Страшный шум поднялся вслед за этими словами. Бубенчиковы, все еще не понимая, кричали наперерыв:
— Кто это?!
Но им никто не объяснял, кто я, и они кричали всё громче. Нина Капитоновна тоже кричала на меня, чтобы я уходил. Только Катя не говорила ни слова. Она стояла у стены и смотрела то на Николая Антоныча, то на меня.
Вдруг все замолчали. Николай Антоныч отстранил старушку и вышел в свою комнату. Он вернулся минуту спустя, держа в руках груду писем. Не два и не три, а именно груду — штук сорок. Не думаю, что все это были письма капитана Татаринова, вернее всего — разные письма, от разных лиц, — переписка, связанная с экспедицией, или что-нибудь в этом роде. Он бросил эти письма мне в лицо, потом плюнул мне в лицо и упал в кресло. Старухи бросились к нему.

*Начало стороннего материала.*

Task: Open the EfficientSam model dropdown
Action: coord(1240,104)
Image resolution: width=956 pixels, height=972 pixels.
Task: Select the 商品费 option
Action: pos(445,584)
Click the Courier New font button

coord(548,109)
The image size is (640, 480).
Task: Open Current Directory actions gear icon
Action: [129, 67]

Очень может быть, что, если бы он плюнул и попал мне в лицо, я бы его ударил или даже убил — мне в лицо еще не плевали, и я, несмотря на все свои правила, мог за это убить человека. Но он не попал. И письма не долетели.
Понятно, я не стал собирать эти письма, хотя было мгновение, когда я чуть-чуть не поднял одно из них — то, на котором была большая сургучная печать с надписью «Святая Мария». Я не стал поднимать их. Я был в этом доме в последний раз. Катя стояла между нами — у кресла, в котором он лежал, стиснув зубы и хватаясь за сердце. Я посмотрел на нее — прямо в ее глаза, которые видел в последний раз.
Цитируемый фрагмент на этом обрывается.